_EXERCISE AIM_. Could you copy every record exactly as it appears?

_THE DATA_.
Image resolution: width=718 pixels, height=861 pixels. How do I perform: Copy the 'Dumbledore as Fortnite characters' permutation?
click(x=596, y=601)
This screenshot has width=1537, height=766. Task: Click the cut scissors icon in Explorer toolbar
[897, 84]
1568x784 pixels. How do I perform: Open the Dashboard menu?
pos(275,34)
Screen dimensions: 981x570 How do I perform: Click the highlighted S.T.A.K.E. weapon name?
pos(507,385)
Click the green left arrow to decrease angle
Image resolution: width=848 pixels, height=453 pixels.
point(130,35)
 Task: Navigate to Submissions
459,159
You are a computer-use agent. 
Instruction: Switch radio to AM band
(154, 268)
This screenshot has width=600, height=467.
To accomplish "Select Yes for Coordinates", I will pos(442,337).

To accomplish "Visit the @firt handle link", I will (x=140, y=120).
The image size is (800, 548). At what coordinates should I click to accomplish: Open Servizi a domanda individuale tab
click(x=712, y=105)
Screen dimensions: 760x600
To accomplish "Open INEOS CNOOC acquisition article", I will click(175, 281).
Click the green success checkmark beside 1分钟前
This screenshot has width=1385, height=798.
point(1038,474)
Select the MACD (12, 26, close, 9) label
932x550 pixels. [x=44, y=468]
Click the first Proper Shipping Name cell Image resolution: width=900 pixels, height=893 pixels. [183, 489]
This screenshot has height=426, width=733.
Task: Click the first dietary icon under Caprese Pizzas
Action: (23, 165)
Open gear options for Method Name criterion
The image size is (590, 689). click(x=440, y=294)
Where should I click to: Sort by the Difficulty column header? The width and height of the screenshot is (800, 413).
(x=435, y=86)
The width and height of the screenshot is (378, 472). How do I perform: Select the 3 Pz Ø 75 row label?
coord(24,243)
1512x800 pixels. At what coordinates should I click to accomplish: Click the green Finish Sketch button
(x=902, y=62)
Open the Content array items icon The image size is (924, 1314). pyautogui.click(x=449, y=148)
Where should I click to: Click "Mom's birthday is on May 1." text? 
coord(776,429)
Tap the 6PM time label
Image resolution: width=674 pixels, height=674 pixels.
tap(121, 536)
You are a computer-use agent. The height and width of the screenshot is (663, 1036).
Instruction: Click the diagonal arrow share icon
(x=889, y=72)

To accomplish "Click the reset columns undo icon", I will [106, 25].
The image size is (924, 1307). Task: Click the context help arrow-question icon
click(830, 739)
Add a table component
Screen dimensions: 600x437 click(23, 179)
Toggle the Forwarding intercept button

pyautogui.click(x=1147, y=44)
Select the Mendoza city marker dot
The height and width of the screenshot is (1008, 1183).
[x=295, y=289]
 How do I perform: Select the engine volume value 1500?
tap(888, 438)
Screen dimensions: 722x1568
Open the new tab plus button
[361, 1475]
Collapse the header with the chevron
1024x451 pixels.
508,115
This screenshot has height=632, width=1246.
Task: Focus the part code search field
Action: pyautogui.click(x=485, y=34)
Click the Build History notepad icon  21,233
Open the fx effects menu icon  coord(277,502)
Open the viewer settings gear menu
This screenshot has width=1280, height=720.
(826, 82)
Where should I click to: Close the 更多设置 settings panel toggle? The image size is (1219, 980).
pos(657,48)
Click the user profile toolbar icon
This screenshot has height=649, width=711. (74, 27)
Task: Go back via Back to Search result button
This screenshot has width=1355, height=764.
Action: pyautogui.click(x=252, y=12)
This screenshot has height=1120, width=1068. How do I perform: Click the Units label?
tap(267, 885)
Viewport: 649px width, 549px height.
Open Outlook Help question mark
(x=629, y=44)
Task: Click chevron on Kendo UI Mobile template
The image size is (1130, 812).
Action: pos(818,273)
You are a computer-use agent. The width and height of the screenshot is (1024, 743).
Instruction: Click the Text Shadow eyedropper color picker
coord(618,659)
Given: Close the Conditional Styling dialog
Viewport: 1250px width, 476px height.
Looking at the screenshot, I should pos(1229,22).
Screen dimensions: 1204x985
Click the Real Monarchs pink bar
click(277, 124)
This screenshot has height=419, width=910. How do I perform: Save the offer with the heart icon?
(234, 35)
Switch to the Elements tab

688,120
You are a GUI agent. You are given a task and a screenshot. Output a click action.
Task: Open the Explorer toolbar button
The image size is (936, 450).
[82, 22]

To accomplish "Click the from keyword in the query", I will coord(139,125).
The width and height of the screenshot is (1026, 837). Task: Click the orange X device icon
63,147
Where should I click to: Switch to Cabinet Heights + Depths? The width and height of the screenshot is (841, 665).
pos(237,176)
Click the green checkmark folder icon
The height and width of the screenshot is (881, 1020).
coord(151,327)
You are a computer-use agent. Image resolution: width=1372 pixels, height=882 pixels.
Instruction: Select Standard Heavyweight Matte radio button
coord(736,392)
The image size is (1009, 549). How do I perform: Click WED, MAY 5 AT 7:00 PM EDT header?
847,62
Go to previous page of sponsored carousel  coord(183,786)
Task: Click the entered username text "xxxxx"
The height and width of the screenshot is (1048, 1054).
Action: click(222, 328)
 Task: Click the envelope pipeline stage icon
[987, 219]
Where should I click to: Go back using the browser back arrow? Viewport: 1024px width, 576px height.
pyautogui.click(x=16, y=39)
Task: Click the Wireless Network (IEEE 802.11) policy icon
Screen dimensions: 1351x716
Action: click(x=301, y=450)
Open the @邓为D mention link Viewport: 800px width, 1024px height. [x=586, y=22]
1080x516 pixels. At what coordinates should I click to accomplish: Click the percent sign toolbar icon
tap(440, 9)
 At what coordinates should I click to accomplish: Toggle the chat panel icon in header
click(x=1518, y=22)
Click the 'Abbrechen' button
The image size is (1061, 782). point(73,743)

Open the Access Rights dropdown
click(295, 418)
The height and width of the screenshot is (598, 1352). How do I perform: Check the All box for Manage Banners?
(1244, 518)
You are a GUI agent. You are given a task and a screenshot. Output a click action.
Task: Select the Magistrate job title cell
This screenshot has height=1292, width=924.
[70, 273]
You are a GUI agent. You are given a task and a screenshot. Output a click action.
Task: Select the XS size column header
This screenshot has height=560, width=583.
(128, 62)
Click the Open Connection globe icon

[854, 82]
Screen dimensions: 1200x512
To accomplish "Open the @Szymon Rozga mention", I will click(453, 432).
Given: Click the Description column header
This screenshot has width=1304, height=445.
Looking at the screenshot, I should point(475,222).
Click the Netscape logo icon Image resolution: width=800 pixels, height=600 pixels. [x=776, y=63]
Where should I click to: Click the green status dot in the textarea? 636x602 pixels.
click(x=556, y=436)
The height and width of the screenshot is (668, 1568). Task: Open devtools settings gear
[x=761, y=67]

_FINAL ANSWER_.
Image resolution: width=718 pixels, height=861 pixels. How do I perform: Copy the 'Dumbledore as Fortnite characters' permutation?
click(x=596, y=601)
This screenshot has width=1537, height=766. Task: Click the cut scissors icon in Explorer toolbar
[897, 84]
1568x784 pixels. How do I perform: Open the Dashboard menu?
pos(275,34)
Screen dimensions: 981x570 How do I perform: Click the highlighted S.T.A.K.E. weapon name?
pos(507,385)
Click the green left arrow to decrease angle
Image resolution: width=848 pixels, height=453 pixels.
point(130,35)
 Task: Navigate to Submissions
459,159
You are a computer-use agent. 
Instruction: Switch radio to AM band
(154, 268)
This screenshot has width=600, height=467.
To accomplish "Select Yes for Coordinates", I will pos(442,337).

To accomplish "Visit the @firt handle link", I will (x=140, y=120).
The image size is (800, 548). At what coordinates should I click to accomplish: Open Servizi a domanda individuale tab
click(x=712, y=105)
Screen dimensions: 760x600
To accomplish "Open INEOS CNOOC acquisition article", I will click(175, 281).
Click the green success checkmark beside 1分钟前
This screenshot has width=1385, height=798.
point(1038,474)
Select the MACD (12, 26, close, 9) label
932x550 pixels. [x=44, y=468]
Click the first Proper Shipping Name cell Image resolution: width=900 pixels, height=893 pixels. [183, 489]
This screenshot has height=426, width=733.
Task: Click the first dietary icon under Caprese Pizzas
Action: (23, 165)
Open gear options for Method Name criterion
The image size is (590, 689). click(x=440, y=294)
Where should I click to: Sort by the Difficulty column header? The width and height of the screenshot is (800, 413).
(x=435, y=86)
The width and height of the screenshot is (378, 472). How do I perform: Select the 3 Pz Ø 75 row label?
coord(24,243)
1512x800 pixels. At what coordinates should I click to accomplish: Click the green Finish Sketch button
(x=902, y=62)
Open the Content array items icon The image size is (924, 1314). pyautogui.click(x=449, y=148)
Where should I click to: Click "Mom's birthday is on May 1." text? 
coord(776,429)
Tap the 6PM time label
Image resolution: width=674 pixels, height=674 pixels.
tap(121, 536)
You are a computer-use agent. The height and width of the screenshot is (663, 1036).
Instruction: Click the diagonal arrow share icon
(x=889, y=72)

To accomplish "Click the reset columns undo icon", I will [106, 25].
The image size is (924, 1307). Task: Click the context help arrow-question icon
click(830, 739)
Add a table component
Screen dimensions: 600x437 click(23, 179)
Toggle the Forwarding intercept button

pyautogui.click(x=1147, y=44)
Select the Mendoza city marker dot
The height and width of the screenshot is (1008, 1183).
[x=295, y=289]
 How do I perform: Select the engine volume value 1500?
tap(888, 438)
Screen dimensions: 722x1568
Open the new tab plus button
[361, 1475]
Collapse the header with the chevron
1024x451 pixels.
508,115
This screenshot has height=632, width=1246.
Task: Focus the part code search field
Action: pyautogui.click(x=485, y=34)
Click the Build History notepad icon  21,233
Open the fx effects menu icon  coord(277,502)
Open the viewer settings gear menu
This screenshot has width=1280, height=720.
(826, 82)
Where should I click to: Close the 更多设置 settings panel toggle? The image size is (1219, 980).
pos(657,48)
Click the user profile toolbar icon
This screenshot has height=649, width=711. (74, 27)
Task: Go back via Back to Search result button
This screenshot has width=1355, height=764.
Action: pyautogui.click(x=252, y=12)
This screenshot has height=1120, width=1068. How do I perform: Click the Units label?
tap(267, 885)
Viewport: 649px width, 549px height.
Open Outlook Help question mark
(x=629, y=44)
Task: Click chevron on Kendo UI Mobile template
The image size is (1130, 812).
Action: pos(818,273)
You are a computer-use agent. The width and height of the screenshot is (1024, 743).
Instruction: Click the Text Shadow eyedropper color picker
coord(618,659)
Given: Close the Conditional Styling dialog
Viewport: 1250px width, 476px height.
Looking at the screenshot, I should pos(1229,22).
Screen dimensions: 1204x985
Click the Real Monarchs pink bar
click(277, 124)
This screenshot has height=419, width=910. How do I perform: Save the offer with the heart icon?
(234, 35)
Switch to the Elements tab

688,120
You are a GUI agent. You are given a task and a screenshot. Output a click action.
Task: Open the Explorer toolbar button
The image size is (936, 450).
[82, 22]

To accomplish "Click the from keyword in the query", I will coord(139,125).
The width and height of the screenshot is (1026, 837). Task: Click the orange X device icon
63,147
Where should I click to: Switch to Cabinet Heights + Depths? The width and height of the screenshot is (841, 665).
pos(237,176)
Click the green checkmark folder icon
The height and width of the screenshot is (881, 1020).
coord(151,327)
You are a computer-use agent. Image resolution: width=1372 pixels, height=882 pixels.
Instruction: Select Standard Heavyweight Matte radio button
coord(736,392)
The image size is (1009, 549). How do I perform: Click WED, MAY 5 AT 7:00 PM EDT header?
847,62
Go to previous page of sponsored carousel  coord(183,786)
Task: Click the entered username text "xxxxx"
The height and width of the screenshot is (1048, 1054).
Action: click(222, 328)
 Task: Click the envelope pipeline stage icon
[987, 219]
Where should I click to: Go back using the browser back arrow? Viewport: 1024px width, 576px height.
pyautogui.click(x=16, y=39)
Task: Click the Wireless Network (IEEE 802.11) policy icon
Screen dimensions: 1351x716
Action: click(x=301, y=450)
Open the @邓为D mention link Viewport: 800px width, 1024px height. [x=586, y=22]
1080x516 pixels. At what coordinates should I click to accomplish: Click the percent sign toolbar icon
tap(440, 9)
 At what coordinates should I click to accomplish: Toggle the chat panel icon in header
click(x=1518, y=22)
Click the 'Abbrechen' button
The image size is (1061, 782). point(73,743)

Open the Access Rights dropdown
click(295, 418)
The height and width of the screenshot is (598, 1352). How do I perform: Check the All box for Manage Banners?
(1244, 518)
You are a GUI agent. You are given a task and a screenshot. Output a click action.
Task: Select the Magistrate job title cell
This screenshot has height=1292, width=924.
[70, 273]
You are a GUI agent. You are given a task and a screenshot. Output a click action.
Task: Select the XS size column header
This screenshot has height=560, width=583.
(128, 62)
Click the Open Connection globe icon

[854, 82]
Screen dimensions: 1200x512
To accomplish "Open the @Szymon Rozga mention", I will click(453, 432).
Given: Click the Description column header
This screenshot has width=1304, height=445.
Looking at the screenshot, I should point(475,222).
Click the Netscape logo icon Image resolution: width=800 pixels, height=600 pixels. [x=776, y=63]
Where should I click to: Click the green status dot in the textarea? 636x602 pixels.
click(x=556, y=436)
The height and width of the screenshot is (668, 1568). Task: Open devtools settings gear
[x=761, y=67]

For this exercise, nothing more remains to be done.